Foxes were also less prone to hindsight effects. Many experts claimed that they assigned higher probabilities to outcomes that materialised than they did. As Tetlock notes, it is hard to say someone got it wrong if they think they got it right. (Is hindsight bias, as suggested by one hedgehog, an adaptive mechanism that unclutters the mind?)

The chapter of the book where the hedgehogs wheel out the defences against their poor performance is somewhat amusing. As Tetlock points out, forecasters who thought they were good at the beginning sounded like radical skeptics about the value of forecasting by the end.

The experts commonly pointed out that their prediction was a near miss, so the result shouldn’t be held against them. But almost no-one said don’t hold the non-occurrence of event against others who predicted it.

They also tended to claim that “I made the right mistake”, as it is better to be safe than sorry. But all of Tetlock’s attempts to adjust the scoring to help hedgehogs in these cases failed to close the gap.

Some hedgehogs claimed that the questions were not over a long enough time period. There are irreversible trends at work in world today, and while specific events might be hard to predict, the shape of the world in the long-term is clear. But the problem is that hedgehogs were ideologically diverse, and only a few could be right about any long-term trends that exist.

One thing that might be said in favour of the hedgehogs is that the accuracy of the average of hedgehog forecasts was similar to the average of fox forecasts. The average fox forecast beats about 70% of foxes, but the average hedgehog forecast beats 95% of hedgehogs. The hedgehogs benefit in that the more extreme mistakes are balanced out. The result is that a team of hedgehogs might curtail each other’s excesses.

A better angle of defence is that the real goal of forecasting is political impact or reputation, where only the confident survive. Hedgehogs are also good at avoiding distraction in high noise environments, which becomes apparent when examining the major weakness of foxes.

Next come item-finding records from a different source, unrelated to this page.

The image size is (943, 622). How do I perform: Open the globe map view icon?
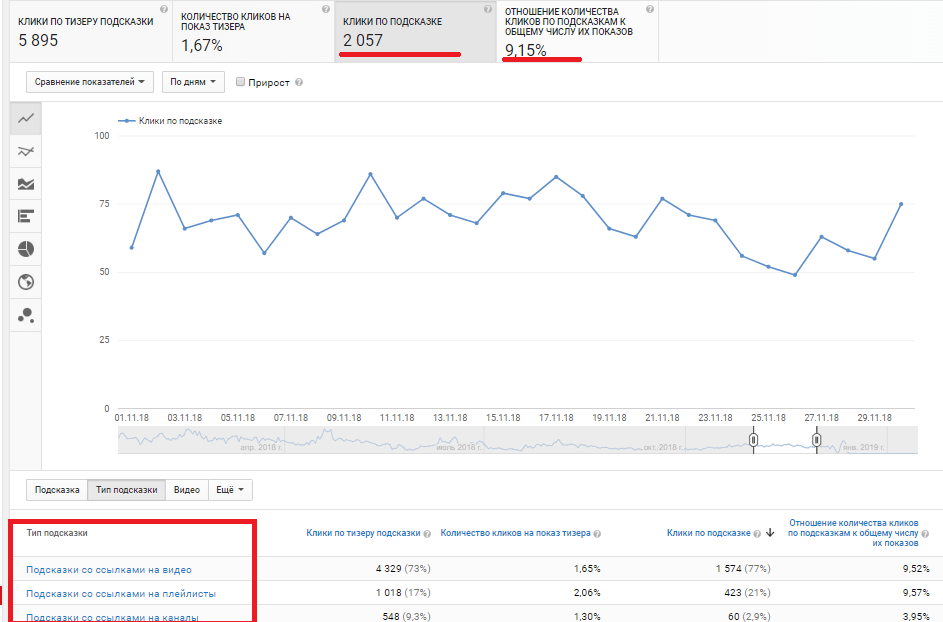tap(26, 282)
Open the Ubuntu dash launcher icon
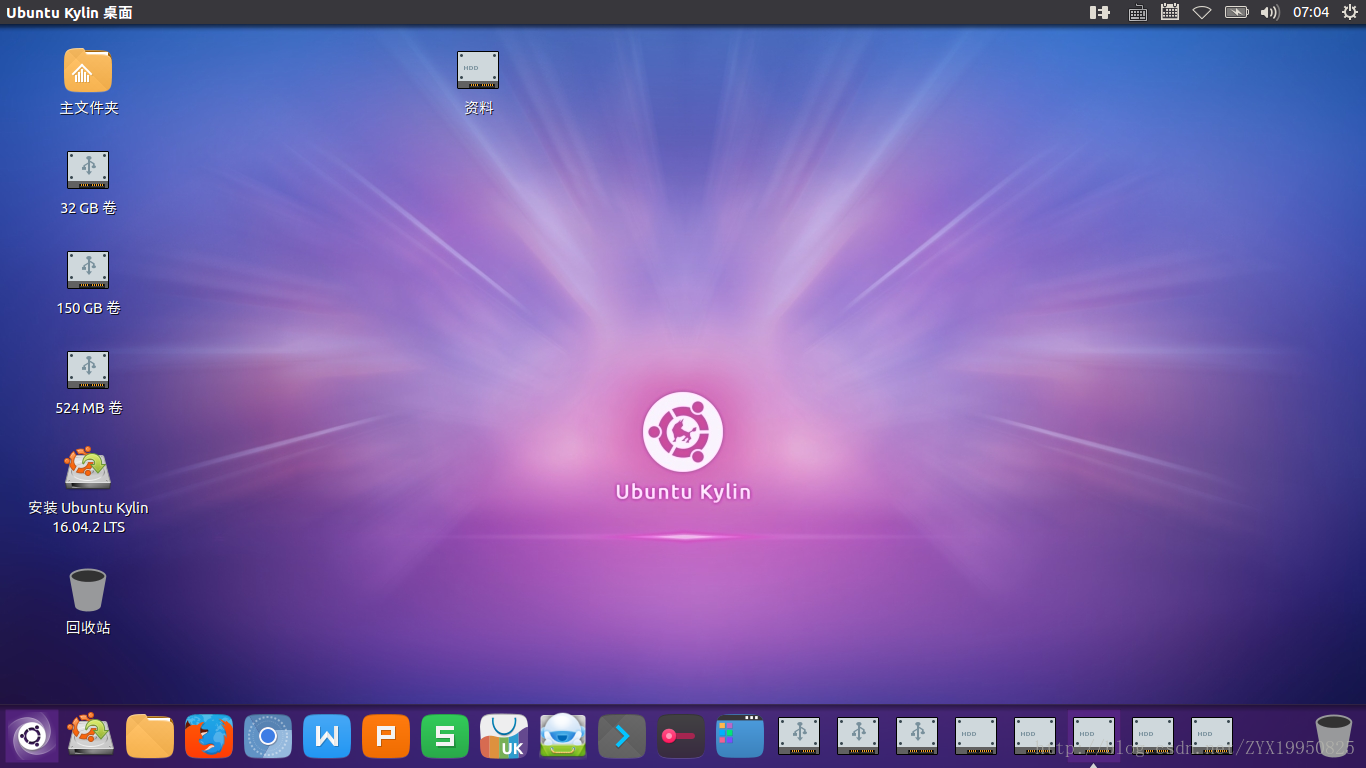Image resolution: width=1366 pixels, height=768 pixels. [33, 735]
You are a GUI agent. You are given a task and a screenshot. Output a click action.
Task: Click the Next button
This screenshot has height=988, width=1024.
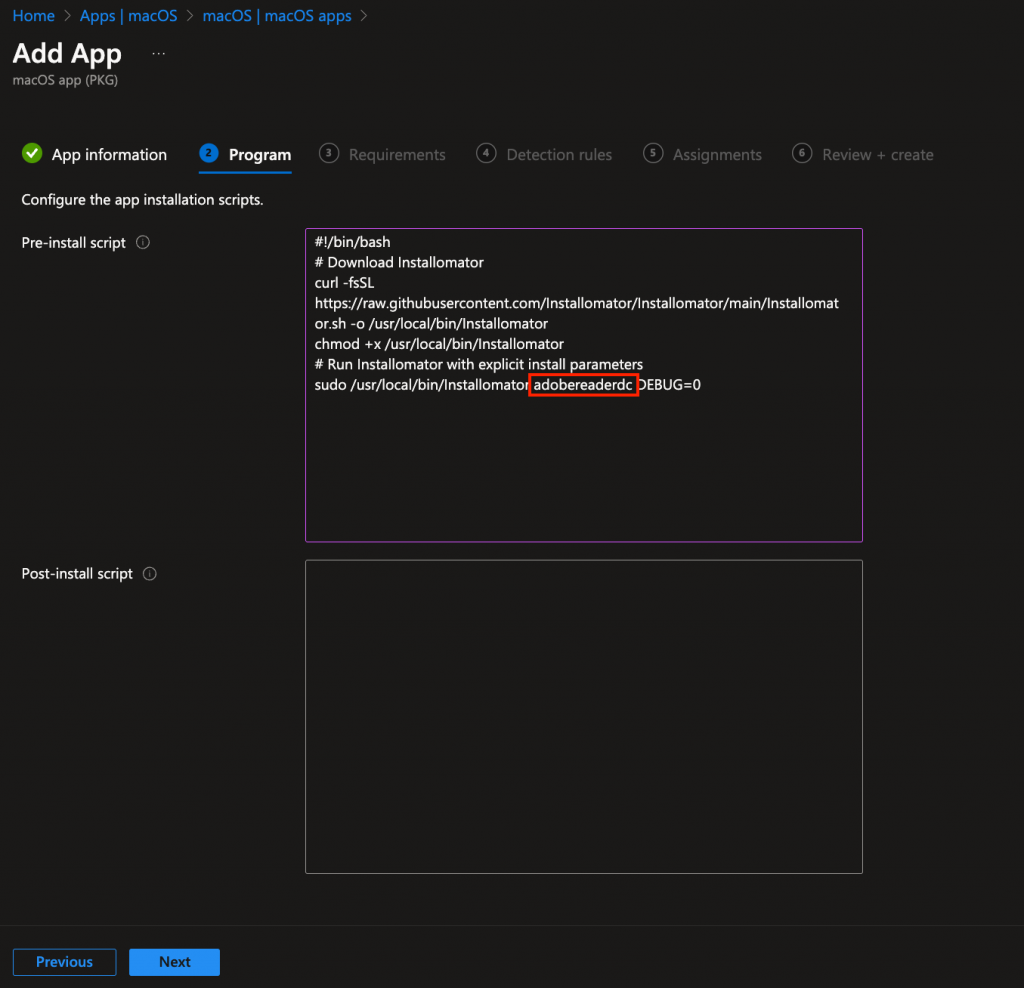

Tetlock put some of his experts through a scenario exercise. In this exercise, the high level forecasts were branched into a large number of sub-scenarios, for which probabilities had to be allocated to each. For example, when given the question of whether Canada would break up (this was around a time of the Quebec separatist referendum), combinations of outcomes involving separatist party success at elections, referendum results, economic downturns and levels of acrimony were presented, rather than the simple question of whether Quebec would succeed or not.

As has been show in the behavioural literature, when this type of task is undertaken, the likelihood of the components often sums to more than one. For the Quebec question, the initial probabilities added up to 1.0 for the basic question - as expected - but to an average of 1.58 for the branched scenarios. Foxes, however, suffered the most in this exercise, producing estimates that summed to 2.09.

To constrain this problem, it is common to end the branching exercise with a requirement to adjust the probabilities such that they add to one. But the foxes tended not to end up where they started for the simple question, with the branching followed by adjustment reducing their forecasting accuracy down to the level of hedgehogs.

Given the net result of the scenario exercise was to confuse foxes and fail to open the mind of hedgehogs, it could be suggested to be a low value exercise. For people advocating scenario development, pre-mortems and red teaming, the possibly deleterious effects on some forecasters needs to be considered.

In sum, it’s a grand book. There are some points where deeper analysis would have been handy - such as when he suggests there is disagreement from “psychologists who subscribe to the argument that fast-and-frugal heuristics-simple rules of thumb-perform as well as, or better than, more complex, effort demanding algorithms” without actually examining whether they are at odds with his findings of the forecasting superiority of foxes. But that’s a small niggle in a fine piece of work.